Protecting patient information is a central duty for both covered entities and business associates under the Health Insurance Portability and Accountability Act (HIPAA).  Should a HIPAA-subject entity ever fail to protect patient information, it may face possible enforcement action from the U.S. Department of Health and Human Services’ Office for Civil Rights (OCR) as well as state attorneys general for alleged violations of HIPAA and its Privacy, Security, and Breach Notification Rules.

The possibility of an enforcement action is unfortunately very real for HIPAA-subject entities. As of May 31, 2016, OCR has received more than 134,246 HIPAA-related complaints, and investigated and resolved more than 24,241 cases since 2003. Even if an entity successfully avoids a settlement or civil money penalties, just having to go through a HIPAA investigation can be a painful and expensive experience.
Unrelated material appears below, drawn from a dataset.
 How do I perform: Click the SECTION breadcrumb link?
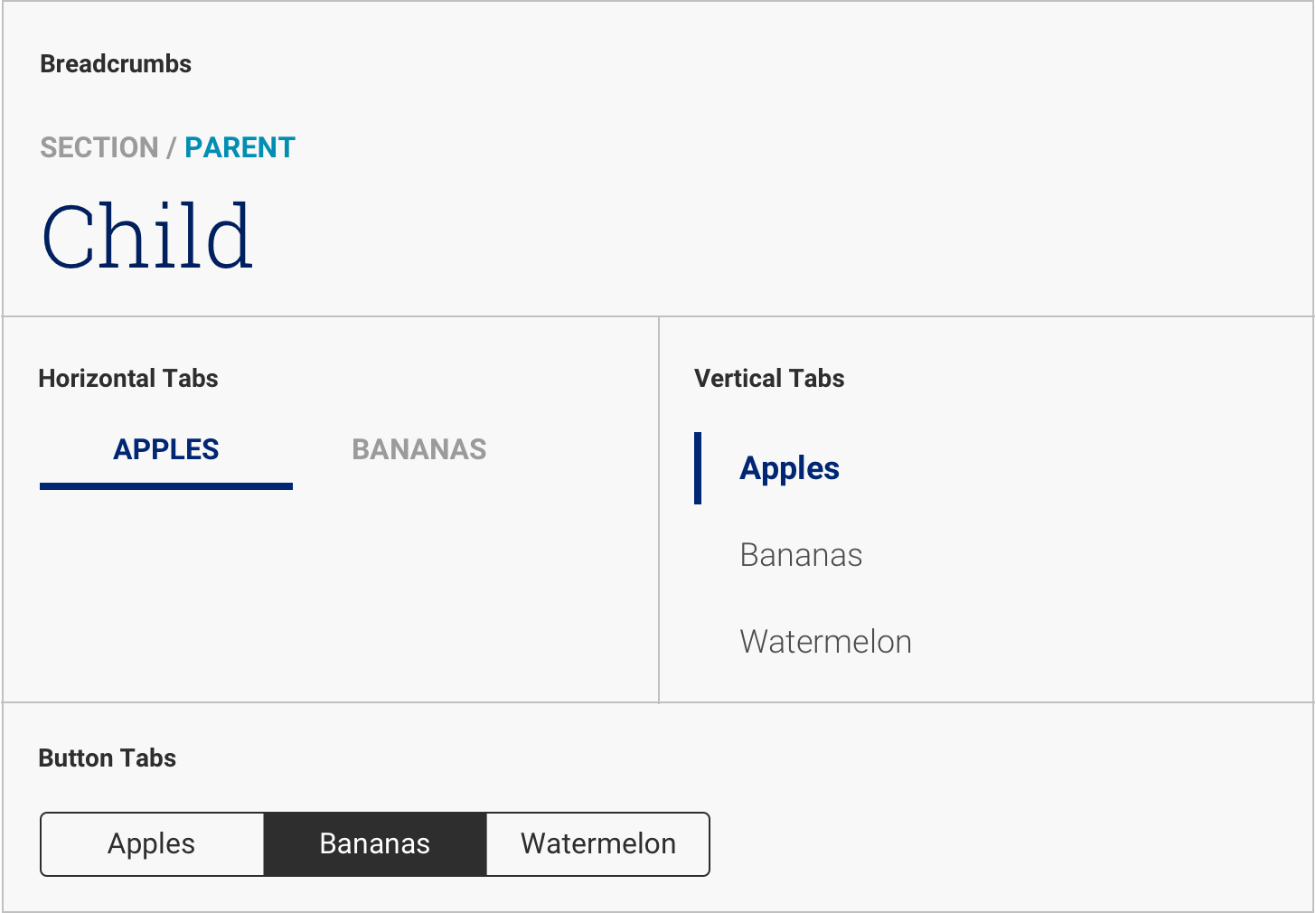point(99,147)
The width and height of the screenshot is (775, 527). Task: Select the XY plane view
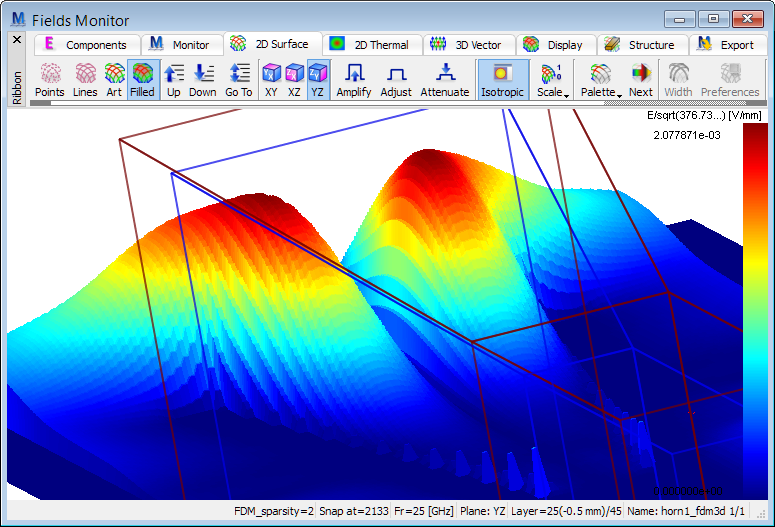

HIPAA-subject entities may thus feel a little in the dark as to just how frequent state and federal enforcement actions for perceived HIPAA violations are brought, and what penalties typically are imposed. To help entities better understand how active OCR and state attorneys general have been in the HIPAA enforcement space – and what penalties they may face for any alleged violation – DWT has distilled key information from OCR’s Resolution Agreements and Civil Money Penalties and enforcement actions by state attorneys general enforcing HIPAA into an easily-readable infographic.


Key Takeaways

  • Since OCR entered into its first Resolution Agreement resolving a HIPAA violation complaint in 2008, OCR has engaged in 36 enforcement actions for alleged HIPAA violations. Of those, 23 enforcement actions resulted from a covered entity’s or business associate’s own breach report to OCR.
  • Settling with OCR doesn’t come without a cost. OCR typically imposes monetary penalties in HIPAA settlements, with the average settlement amount being $1,070,585.
  • You need to fix the problem. In all settlements but one, the entities that entered into settlements with OCR agreed to a corrective action plan, which requires  remediation of the alleged violation and usually ongoing reporting to OCR of their efforts to comply with the settlement terms for the duration of the corrective action plan. The average corrective action plan is approximately two years.
  • Nearly 70% of OCR enforcement actions involved electronic protected health information (ePHI), demonstrating that continued compliance with the HIPAA Security Rule remains a central focus for OCR. Covered entities and business associates therefore should, for example: conduct and update as needed a risk analysis as required by the Security Rule to identify potential risks and vulnerabilities to ePHI; and manage risk by implementing appropriate administrative, physical, and technical safeguards to protect the confidentiality, integrity, and security of ePHI. Entities also should revisit their compliance efforts to verify that they meet the Security Rule requirements.
  • From 2008 onward, the number of OCR enforcement actions resolved annually has ticked steadily upward: in 2015, OCR resolved six complaints in total. As of June 10, 2016, the agency has resolved just as many, signaling that 2016 may see a record-breaking number of enforcement actions and settlements.
  • State attorneys general also have been active in HIPAA enforcement: in just over six years, 11 enforcement actions have been conducted by chief state law enforcement officers. Massachusetts has been the most active, with five settlements so far.